The sun dipped below the peaks, dragging the temperature down with it. The wind off the mountain turned into a blade, slicing through Eve's thin cloak and biting into her sweat-soaked skin. Her body was shutting down. Her vision swam, and her legs felt like they were filled with wet sand.
This was it. Her last chance. The guards would come to clear the plaza soon.
She ignored the screaming protests of her muscles and the throbbing in her shattered elbow. She thought of the day she turned thirteen, the first time her fingers closed around the hilt of "Rebellion." The blade had hummed in her grip, a joyful vibration that resonated all the way to her core. That memory was a knife twisting in her gut, but it gave her fuel.
She launched herself up the stairs. She moved faster than before, a desperate, reckless sprint. Ten steps. Fifteen. Twenty. The holy pressure clamped down on her, trying to crush her, but she pushed through the pain, her breath tearing in her throat.
The mocking whispers from the crowd died down, replaced by shocked murmurs. Maybe she was going to do it. Maybe sheer will could defy divine law.
A cold sense of hope swelled in her chest.
Then, from the peak of the stairs, "Rebellion" let out a wailing shriek. It was a sound of absolute rejection, a blade refusing its tainted master.
A visible shockwave of blue light erupted from the top of the stairs. It rolled down the stone steps, crackling with raw energy, moving ten times faster than the previous blasts.
Eve's pupils dilated. She tried to brace herself, but her body was already past its limit. Her muscles locked up. The shockwave hit her square in the chest.

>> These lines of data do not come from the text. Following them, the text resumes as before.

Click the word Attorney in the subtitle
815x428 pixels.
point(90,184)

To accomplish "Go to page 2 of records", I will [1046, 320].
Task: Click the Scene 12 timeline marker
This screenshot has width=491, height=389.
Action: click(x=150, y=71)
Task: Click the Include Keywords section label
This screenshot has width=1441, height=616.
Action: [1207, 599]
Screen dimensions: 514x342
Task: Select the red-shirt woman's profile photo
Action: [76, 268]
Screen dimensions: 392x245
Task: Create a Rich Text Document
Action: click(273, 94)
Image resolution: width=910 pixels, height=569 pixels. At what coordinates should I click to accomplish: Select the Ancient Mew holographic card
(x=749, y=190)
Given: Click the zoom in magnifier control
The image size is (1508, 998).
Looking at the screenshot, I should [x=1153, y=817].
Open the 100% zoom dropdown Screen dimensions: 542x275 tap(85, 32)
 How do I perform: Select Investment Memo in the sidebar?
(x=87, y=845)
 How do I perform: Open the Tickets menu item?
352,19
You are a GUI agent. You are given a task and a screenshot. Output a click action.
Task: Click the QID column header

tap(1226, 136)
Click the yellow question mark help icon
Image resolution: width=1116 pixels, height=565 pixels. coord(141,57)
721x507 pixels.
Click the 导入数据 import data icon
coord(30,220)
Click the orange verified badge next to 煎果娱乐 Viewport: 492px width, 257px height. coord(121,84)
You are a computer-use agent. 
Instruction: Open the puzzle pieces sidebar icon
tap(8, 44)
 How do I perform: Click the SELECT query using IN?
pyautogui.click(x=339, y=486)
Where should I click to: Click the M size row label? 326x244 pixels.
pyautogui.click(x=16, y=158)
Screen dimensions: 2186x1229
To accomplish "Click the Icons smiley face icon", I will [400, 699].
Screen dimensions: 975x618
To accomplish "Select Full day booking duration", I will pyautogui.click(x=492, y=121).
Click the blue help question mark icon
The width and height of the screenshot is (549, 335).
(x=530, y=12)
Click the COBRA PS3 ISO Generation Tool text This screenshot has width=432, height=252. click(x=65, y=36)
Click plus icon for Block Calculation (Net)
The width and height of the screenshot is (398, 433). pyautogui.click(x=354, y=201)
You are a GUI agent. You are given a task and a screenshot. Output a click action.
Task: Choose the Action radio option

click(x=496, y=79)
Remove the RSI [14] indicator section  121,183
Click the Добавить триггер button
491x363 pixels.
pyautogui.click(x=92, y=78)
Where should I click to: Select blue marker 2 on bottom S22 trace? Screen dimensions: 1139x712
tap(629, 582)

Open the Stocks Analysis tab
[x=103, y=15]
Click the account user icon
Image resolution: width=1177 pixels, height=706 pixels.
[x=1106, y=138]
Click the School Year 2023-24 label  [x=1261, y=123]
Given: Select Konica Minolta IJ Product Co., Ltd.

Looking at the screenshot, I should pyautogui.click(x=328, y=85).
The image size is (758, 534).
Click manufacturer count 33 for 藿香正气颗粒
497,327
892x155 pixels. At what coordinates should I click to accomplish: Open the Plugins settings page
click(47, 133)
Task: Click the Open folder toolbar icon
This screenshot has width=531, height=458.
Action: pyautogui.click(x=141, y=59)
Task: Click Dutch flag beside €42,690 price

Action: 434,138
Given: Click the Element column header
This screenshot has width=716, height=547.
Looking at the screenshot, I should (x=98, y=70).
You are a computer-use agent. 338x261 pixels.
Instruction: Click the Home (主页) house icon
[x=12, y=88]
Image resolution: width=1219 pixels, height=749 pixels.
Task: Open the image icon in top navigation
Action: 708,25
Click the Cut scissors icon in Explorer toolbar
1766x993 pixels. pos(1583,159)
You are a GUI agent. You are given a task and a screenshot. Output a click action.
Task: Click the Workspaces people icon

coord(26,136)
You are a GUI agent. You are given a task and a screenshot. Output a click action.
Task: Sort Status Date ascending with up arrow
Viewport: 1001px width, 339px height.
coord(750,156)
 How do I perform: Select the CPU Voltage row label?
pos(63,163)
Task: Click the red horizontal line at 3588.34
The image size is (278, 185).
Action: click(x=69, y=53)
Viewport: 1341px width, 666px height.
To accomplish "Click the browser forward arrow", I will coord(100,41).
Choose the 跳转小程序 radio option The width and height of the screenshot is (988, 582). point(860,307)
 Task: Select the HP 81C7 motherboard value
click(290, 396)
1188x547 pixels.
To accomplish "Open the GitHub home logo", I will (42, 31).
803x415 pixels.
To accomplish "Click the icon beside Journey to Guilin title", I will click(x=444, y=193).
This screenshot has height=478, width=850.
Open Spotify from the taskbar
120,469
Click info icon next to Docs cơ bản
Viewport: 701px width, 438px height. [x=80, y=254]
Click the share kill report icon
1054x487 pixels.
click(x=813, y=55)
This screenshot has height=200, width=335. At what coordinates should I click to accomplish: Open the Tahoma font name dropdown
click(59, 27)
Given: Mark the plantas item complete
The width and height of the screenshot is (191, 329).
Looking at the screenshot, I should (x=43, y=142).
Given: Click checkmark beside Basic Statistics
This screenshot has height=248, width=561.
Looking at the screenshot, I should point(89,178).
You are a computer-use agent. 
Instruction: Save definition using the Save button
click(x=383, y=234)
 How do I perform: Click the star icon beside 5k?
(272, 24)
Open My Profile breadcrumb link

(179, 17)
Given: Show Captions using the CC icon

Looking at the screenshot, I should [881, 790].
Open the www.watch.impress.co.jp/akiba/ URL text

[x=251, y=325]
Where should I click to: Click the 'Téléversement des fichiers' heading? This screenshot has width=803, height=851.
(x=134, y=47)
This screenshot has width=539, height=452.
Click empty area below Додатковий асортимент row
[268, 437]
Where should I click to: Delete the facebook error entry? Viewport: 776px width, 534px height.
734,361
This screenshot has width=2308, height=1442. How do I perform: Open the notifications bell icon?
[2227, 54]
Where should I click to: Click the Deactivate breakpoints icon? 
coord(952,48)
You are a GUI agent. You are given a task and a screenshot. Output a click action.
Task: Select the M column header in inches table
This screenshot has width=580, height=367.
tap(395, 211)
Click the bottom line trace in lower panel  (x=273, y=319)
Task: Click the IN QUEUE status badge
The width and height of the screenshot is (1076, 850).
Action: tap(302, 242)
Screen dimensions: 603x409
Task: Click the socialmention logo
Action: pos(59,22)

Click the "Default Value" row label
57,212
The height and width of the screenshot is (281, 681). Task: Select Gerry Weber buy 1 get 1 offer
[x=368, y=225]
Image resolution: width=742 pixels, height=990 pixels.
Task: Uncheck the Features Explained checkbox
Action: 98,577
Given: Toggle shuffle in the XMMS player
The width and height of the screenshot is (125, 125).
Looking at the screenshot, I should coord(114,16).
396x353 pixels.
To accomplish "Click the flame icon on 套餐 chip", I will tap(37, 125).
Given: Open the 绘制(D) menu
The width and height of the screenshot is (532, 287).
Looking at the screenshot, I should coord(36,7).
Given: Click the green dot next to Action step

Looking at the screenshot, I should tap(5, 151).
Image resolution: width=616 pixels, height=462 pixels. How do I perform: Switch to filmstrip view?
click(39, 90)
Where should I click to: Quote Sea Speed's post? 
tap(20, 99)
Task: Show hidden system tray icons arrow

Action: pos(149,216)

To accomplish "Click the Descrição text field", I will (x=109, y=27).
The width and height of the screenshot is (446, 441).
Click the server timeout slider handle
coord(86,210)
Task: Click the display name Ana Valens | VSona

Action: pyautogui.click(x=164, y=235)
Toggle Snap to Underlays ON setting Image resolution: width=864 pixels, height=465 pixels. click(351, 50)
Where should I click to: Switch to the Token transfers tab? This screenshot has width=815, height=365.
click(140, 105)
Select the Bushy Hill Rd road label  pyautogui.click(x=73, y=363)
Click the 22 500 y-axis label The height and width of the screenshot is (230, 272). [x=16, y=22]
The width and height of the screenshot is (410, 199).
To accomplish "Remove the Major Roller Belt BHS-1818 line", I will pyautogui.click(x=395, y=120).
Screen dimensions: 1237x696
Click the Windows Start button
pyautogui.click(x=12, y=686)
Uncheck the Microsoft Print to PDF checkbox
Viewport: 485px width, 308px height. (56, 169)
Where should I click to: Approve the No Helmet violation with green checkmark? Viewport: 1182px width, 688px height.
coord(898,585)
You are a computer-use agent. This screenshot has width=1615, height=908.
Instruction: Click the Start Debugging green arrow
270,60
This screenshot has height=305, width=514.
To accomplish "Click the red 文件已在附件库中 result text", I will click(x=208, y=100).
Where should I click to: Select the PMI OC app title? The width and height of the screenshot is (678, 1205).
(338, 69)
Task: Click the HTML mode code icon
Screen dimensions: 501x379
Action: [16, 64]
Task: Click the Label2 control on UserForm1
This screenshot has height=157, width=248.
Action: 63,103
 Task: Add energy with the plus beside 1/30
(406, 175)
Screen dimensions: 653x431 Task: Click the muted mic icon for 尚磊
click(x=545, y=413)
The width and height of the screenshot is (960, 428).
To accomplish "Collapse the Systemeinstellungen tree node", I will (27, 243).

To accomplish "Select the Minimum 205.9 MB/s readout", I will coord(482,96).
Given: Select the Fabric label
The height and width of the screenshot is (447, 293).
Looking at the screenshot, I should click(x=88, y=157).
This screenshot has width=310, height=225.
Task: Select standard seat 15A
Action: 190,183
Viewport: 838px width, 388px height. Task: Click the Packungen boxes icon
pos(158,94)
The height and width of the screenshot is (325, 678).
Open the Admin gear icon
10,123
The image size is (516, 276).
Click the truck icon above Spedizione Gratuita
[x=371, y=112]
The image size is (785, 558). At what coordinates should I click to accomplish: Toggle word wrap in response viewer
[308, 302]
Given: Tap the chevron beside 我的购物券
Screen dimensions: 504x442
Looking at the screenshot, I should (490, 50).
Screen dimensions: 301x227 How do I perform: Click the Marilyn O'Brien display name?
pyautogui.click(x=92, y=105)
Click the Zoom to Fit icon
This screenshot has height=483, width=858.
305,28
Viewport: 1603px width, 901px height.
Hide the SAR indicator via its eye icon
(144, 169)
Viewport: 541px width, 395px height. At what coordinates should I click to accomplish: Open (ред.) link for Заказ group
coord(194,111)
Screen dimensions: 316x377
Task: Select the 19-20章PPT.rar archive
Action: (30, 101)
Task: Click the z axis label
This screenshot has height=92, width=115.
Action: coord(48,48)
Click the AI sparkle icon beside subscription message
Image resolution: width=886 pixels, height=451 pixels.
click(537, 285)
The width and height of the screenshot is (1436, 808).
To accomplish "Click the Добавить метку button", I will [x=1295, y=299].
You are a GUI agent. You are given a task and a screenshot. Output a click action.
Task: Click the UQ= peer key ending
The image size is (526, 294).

Every bone in her body screamed. It sounded like a hundred twigs snapping in a fire at once. The force launched her into the air, a broken puppet cut from its strings. She tumbled down the hard stone stairs, her limbs flopping at unnatural angles. Agony exploded everywhere-a blinding, white-hot inferno that consumed her thoughts. Warm blood splattered across the white stone, leaving a gruesome trail behind her.
Screams erupted from the crowd, mixing with the sickening thuds of her body hitting the steps.
She hit the stone plaza at the bottom with a dull, wet thud. The world went completely dark. Her last conscious thought wasn't of the pain, but of a sharp, piercing betrayal. Rebellion? she screamed in the silence of her mind. Even you? Why? The last image burned into her retinas was the cold emblem of the sanctuary above.
Consciousness faded into nothing.
Panic rippled through the onlookers, but no one stepped forward. She was a condemned criminal. Touching her was bad luck, maybe even treason. A few people ran to fetch the guards; others simply backed away, their faces pale with horror.
No one helped her.
In the shadows of the fortress wall, Cato Sims's fists slowly uncurled. His knuckles were white, the only sign of the tension coiled in his massive frame. He watched the crumpled, bloody figure at the bottom of the stairs. The blank mask on his face cracked for a fraction of a second, a flicker of something dark and fierce crossing his features.
He waited. The guards arrived, took one look at the mangled state of her, and shook their heads. They waved off the crowd, declaring her a lost cause. They didn't even bother to check for a pulse.
As the plaza emptied and the darkness thickened, Cato moved.
He walked out of the shadows, his stride measured and completely silent. For a man of his size, he moved like a ghost. He crossed the distance to her, kneeling in the pool of her blood. He reached out, his large, calloused hand hovering near her broken nose, feeling for the faintest whisper of breath.
A flicker of warm air touched his fingers. She was alive.
He glanced around the deserted plaza. The guards had retreated to their posts. The pilgrims were gone. He slid one arm under her shattered knees and the other behind her back. He lifted her without a single grunt of effort. She weighed nothing in his arms, as light as a bundle of dry sticks.
He cradled her broken body against his chest, turning his back on the Holy Stairs, and walked toward the dilapidated shacks behind the fortress, swallowed by the night.